*** Records for the task Section Begins ***
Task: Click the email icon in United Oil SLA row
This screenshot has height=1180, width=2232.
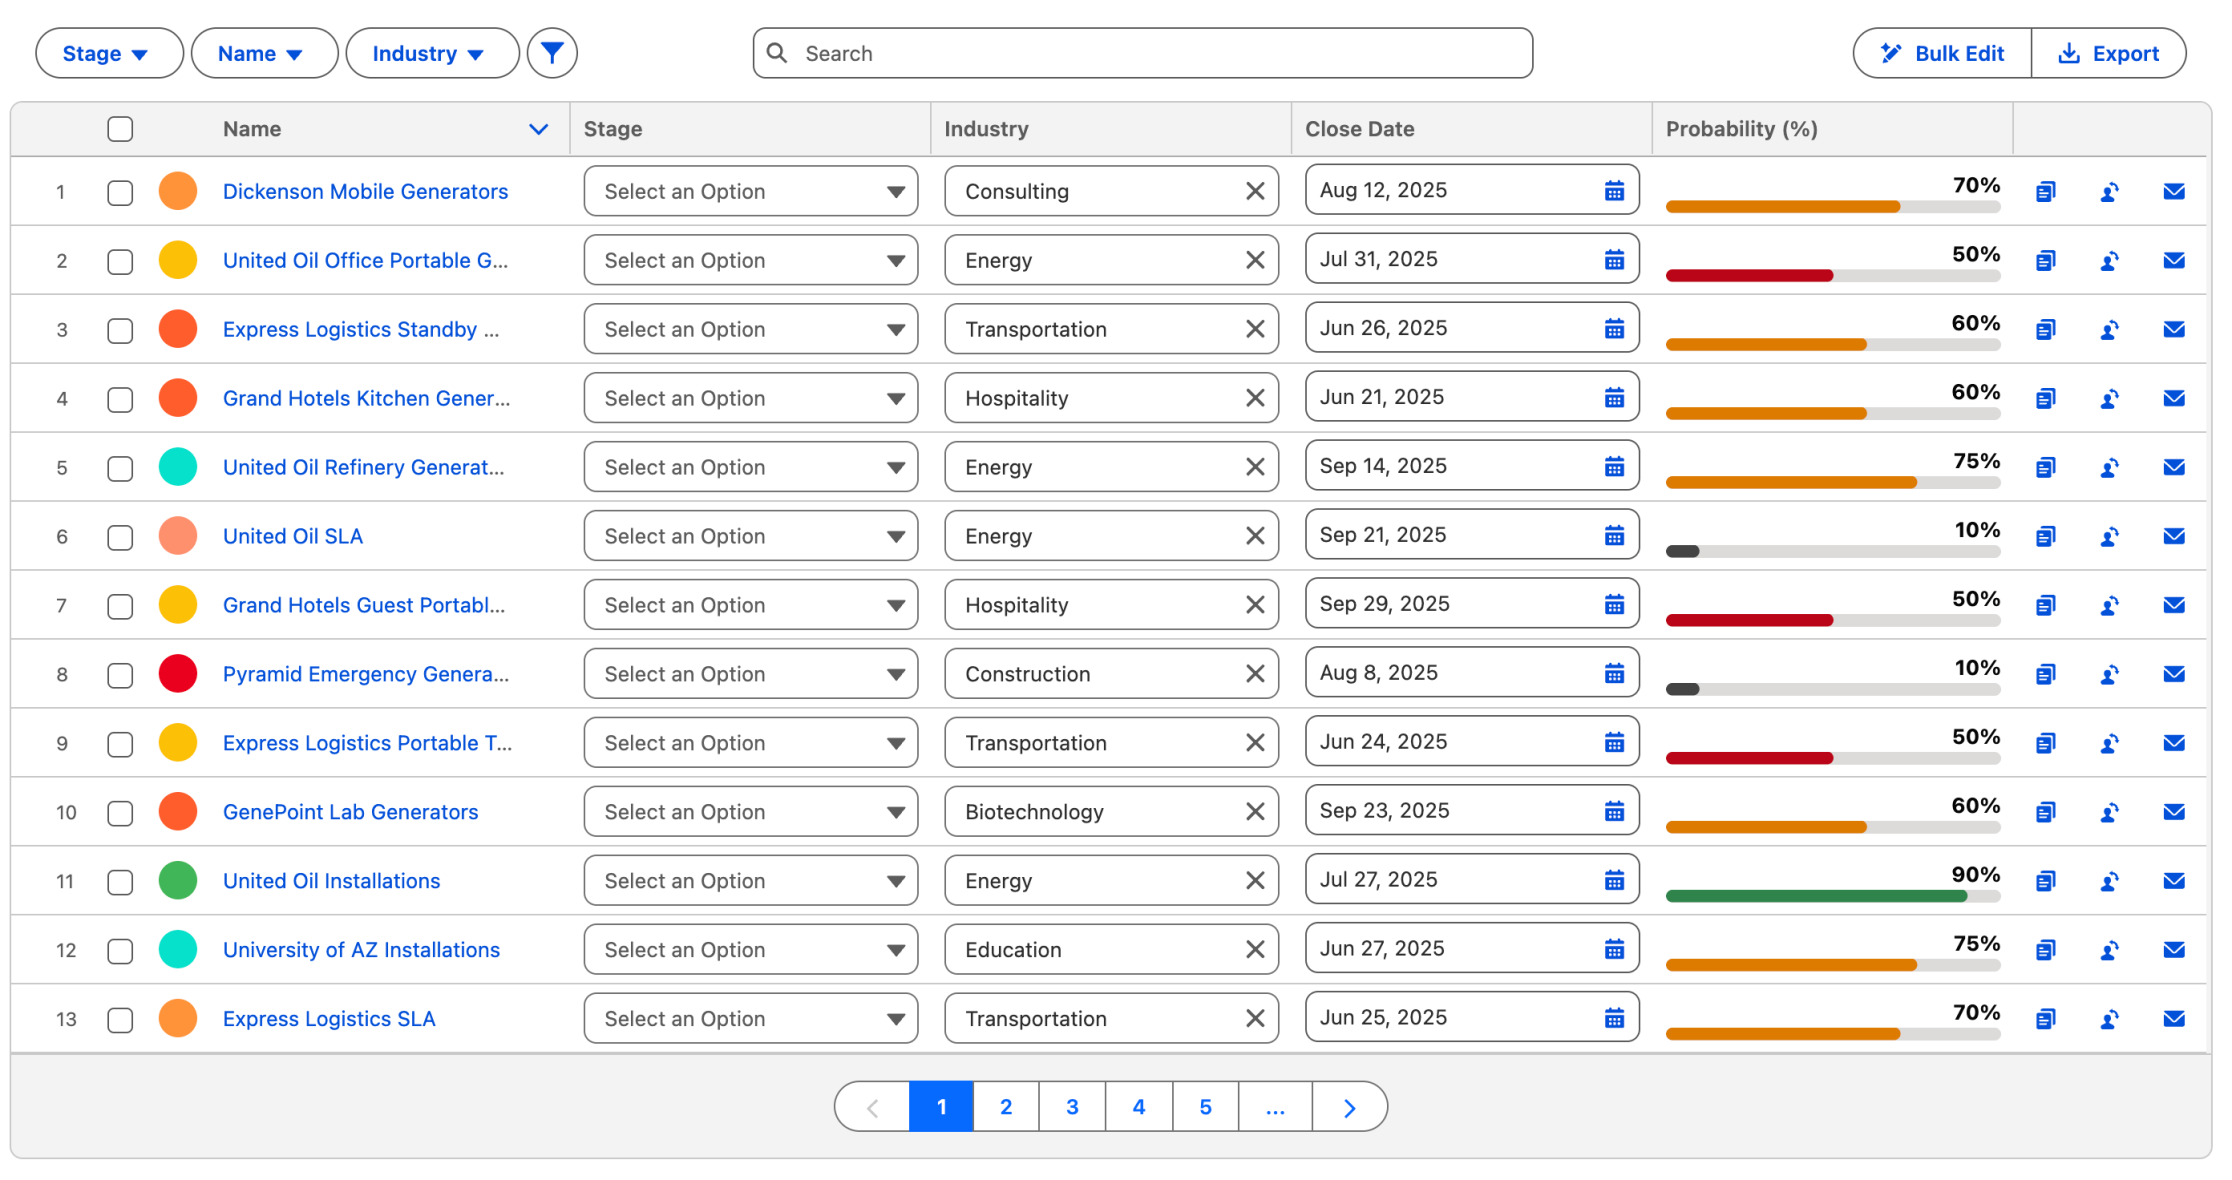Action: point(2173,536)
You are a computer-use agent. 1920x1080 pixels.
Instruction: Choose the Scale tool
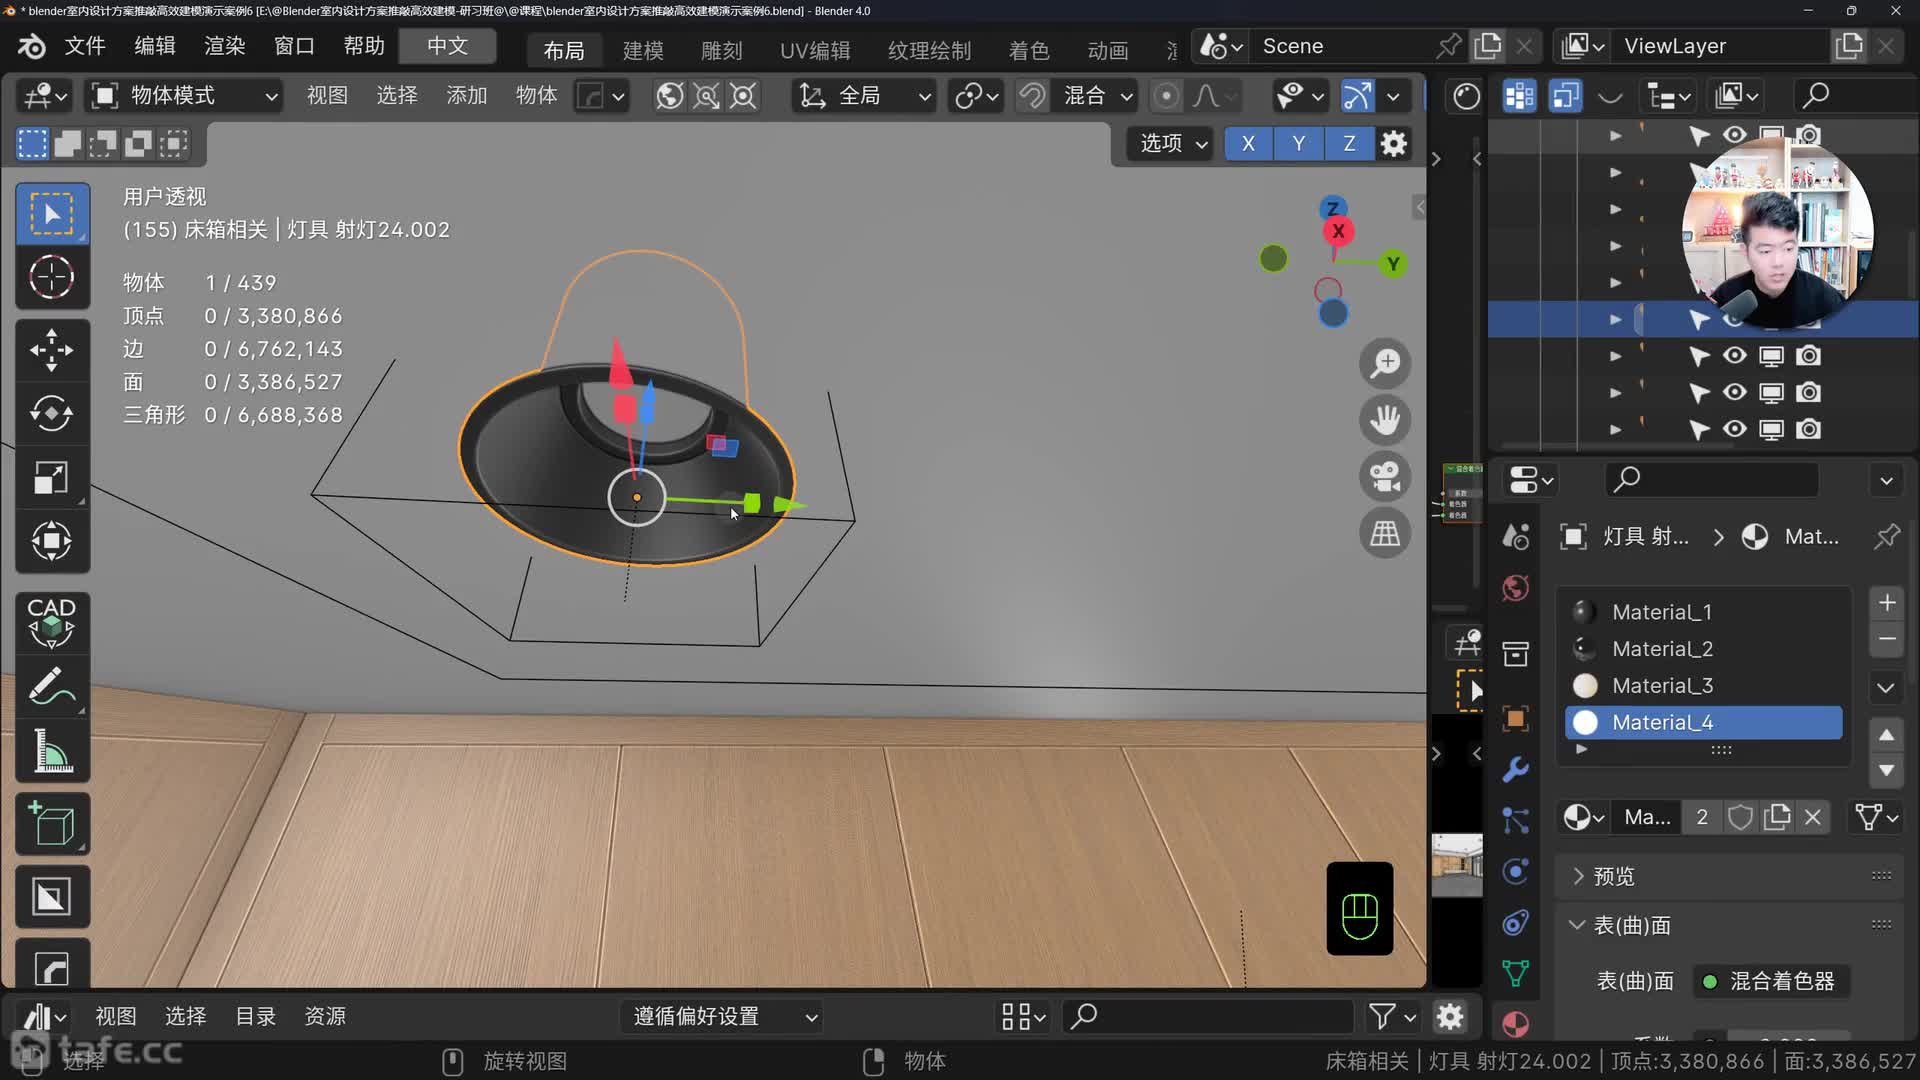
*** Records for the task Section Ends ***
Reproduce each line of the records exactly, omitting any picture.

Task: Click the email icon in United Oil SLA row
This screenshot has height=1180, width=2232.
Action: point(2173,536)
You are a computer-use agent. 1920x1080 pixels.
Instruction: Choose the Scale tool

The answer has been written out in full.